— start Exercise data —

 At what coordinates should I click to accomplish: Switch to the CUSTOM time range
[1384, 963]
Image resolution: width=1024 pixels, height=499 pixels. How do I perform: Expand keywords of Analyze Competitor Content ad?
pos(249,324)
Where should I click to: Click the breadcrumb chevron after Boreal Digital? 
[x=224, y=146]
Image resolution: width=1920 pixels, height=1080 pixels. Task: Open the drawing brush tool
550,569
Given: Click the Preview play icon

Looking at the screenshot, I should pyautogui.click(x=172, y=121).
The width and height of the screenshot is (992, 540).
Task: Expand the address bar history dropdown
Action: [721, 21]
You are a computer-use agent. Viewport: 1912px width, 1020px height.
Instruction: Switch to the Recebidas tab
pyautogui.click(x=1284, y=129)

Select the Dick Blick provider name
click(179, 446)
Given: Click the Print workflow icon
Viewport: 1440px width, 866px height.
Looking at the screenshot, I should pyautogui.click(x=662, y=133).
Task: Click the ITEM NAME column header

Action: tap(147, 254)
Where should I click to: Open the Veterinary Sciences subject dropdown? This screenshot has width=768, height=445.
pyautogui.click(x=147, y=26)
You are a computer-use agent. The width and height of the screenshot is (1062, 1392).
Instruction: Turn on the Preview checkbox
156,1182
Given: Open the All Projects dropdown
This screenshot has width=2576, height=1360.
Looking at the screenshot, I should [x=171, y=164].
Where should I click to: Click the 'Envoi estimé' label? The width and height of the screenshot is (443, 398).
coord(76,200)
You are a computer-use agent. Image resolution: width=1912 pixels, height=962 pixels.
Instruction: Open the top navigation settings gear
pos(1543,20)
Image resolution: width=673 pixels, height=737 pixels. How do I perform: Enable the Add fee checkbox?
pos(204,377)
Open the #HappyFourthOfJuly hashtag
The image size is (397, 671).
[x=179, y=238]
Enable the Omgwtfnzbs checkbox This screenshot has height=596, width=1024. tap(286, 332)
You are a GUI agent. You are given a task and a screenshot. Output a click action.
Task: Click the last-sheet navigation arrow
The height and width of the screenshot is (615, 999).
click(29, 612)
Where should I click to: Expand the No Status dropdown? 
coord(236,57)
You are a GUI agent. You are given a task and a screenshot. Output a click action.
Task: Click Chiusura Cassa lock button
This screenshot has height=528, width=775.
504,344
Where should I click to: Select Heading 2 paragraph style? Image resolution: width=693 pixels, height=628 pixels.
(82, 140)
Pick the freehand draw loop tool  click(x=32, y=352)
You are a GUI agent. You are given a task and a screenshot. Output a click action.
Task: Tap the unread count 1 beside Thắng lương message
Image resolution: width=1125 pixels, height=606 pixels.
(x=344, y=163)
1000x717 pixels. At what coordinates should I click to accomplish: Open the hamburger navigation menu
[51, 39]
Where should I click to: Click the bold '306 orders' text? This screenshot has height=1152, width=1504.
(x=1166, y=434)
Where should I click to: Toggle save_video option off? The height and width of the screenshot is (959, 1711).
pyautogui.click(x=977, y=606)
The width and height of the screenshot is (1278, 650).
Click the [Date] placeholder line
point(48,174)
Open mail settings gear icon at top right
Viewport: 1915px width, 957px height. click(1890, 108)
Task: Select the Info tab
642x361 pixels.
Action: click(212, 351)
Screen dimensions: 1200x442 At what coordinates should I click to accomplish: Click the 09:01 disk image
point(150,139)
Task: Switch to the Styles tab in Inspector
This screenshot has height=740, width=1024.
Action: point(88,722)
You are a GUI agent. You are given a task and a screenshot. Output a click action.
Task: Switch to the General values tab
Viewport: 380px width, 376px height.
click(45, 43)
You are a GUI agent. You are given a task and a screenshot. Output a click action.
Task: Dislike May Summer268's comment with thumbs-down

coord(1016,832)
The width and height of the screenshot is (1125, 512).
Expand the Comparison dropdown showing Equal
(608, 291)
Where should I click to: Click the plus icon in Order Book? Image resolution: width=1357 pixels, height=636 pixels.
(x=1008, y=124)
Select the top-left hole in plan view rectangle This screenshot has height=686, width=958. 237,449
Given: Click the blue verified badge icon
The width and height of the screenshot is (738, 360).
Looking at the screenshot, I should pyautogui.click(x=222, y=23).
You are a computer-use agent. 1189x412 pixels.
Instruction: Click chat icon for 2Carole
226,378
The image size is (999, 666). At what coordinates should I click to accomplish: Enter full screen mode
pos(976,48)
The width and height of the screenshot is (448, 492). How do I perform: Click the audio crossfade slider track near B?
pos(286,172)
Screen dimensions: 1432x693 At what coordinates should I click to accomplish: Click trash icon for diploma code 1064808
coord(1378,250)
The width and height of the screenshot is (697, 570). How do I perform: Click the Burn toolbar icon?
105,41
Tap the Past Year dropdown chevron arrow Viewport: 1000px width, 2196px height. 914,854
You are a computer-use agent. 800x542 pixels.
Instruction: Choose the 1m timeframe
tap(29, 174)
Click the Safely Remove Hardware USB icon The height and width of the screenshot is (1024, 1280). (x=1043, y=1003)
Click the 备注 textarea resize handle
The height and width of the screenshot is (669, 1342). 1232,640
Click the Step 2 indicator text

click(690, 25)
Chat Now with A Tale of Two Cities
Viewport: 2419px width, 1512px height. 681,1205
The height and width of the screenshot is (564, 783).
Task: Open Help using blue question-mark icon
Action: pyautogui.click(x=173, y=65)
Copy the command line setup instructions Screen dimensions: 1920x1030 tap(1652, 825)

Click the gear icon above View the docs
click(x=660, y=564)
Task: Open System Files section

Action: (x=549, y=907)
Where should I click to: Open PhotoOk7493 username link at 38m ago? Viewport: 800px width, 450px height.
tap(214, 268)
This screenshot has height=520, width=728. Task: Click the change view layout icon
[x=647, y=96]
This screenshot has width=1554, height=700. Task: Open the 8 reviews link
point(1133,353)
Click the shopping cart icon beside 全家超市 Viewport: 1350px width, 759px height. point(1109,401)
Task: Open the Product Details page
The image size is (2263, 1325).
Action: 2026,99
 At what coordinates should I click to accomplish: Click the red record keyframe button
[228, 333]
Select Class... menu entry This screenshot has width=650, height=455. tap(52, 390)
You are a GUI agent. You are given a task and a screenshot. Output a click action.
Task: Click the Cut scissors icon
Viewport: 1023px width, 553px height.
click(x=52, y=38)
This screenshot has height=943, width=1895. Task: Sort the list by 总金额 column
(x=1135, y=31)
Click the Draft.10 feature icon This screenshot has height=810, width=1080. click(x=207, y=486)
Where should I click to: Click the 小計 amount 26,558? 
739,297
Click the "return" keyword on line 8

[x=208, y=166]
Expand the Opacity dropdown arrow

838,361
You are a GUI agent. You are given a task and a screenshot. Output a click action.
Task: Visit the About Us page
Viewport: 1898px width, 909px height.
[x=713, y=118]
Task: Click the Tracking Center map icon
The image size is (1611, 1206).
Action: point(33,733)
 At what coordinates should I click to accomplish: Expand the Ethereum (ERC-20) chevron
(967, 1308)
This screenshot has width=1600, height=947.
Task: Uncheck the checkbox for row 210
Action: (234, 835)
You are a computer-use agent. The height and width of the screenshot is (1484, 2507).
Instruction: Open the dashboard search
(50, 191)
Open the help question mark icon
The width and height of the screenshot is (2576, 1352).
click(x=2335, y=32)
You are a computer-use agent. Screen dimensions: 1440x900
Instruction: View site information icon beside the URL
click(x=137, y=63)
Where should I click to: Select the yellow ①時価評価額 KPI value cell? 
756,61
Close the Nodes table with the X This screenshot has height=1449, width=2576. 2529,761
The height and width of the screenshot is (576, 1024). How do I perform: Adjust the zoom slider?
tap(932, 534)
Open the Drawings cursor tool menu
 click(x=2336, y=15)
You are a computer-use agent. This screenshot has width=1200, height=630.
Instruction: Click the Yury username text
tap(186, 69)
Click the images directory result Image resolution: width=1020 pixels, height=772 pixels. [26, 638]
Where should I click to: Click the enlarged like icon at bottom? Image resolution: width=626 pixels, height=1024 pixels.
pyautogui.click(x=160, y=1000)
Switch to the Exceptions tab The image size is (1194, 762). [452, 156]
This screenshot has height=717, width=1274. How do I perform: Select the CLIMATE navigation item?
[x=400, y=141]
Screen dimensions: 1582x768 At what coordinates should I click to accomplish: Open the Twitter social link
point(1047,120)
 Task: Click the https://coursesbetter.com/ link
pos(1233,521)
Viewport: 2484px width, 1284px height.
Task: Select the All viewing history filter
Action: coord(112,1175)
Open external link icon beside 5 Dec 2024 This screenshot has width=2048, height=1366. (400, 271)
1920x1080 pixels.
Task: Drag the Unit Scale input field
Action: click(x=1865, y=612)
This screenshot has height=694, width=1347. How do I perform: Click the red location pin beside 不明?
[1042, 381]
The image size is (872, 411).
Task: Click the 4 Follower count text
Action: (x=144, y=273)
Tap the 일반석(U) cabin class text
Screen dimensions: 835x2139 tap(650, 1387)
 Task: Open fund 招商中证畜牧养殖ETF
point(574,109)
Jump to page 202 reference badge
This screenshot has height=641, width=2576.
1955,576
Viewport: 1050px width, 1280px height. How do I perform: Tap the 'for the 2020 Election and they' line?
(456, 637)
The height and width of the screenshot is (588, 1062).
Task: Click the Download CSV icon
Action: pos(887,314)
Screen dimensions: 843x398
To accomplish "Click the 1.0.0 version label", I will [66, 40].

— end Exercise data —

Can you turn the lines above into a numbered list, starting at the line that has "Where should I click to: Click the plus" and stopping after the line that has "pos(286,172)"? Leave out any blank lines.

Response for this exercise –
1. Where should I click to: Click the plus icon in Order Book? Image resolution: width=1357 pixels, height=636 pixels.
2. (x=1008, y=124)
3. Select the top-left hole in plan view rectangle This screenshot has height=686, width=958. 237,449
4. Given: Click the blue verified badge icon
5. The width and height of the screenshot is (738, 360).
6. Looking at the screenshot, I should pyautogui.click(x=222, y=23).
7. You are a computer-use agent. 1189x412 pixels.
8. Instruction: Click chat icon for 2Carole
9. 226,378
10. The image size is (999, 666). At what coordinates should I click to accomplish: Enter full screen mode
11. pos(976,48)
12. The width and height of the screenshot is (448, 492). How do I perform: Click the audio crossfade slider track near B?
13. pos(286,172)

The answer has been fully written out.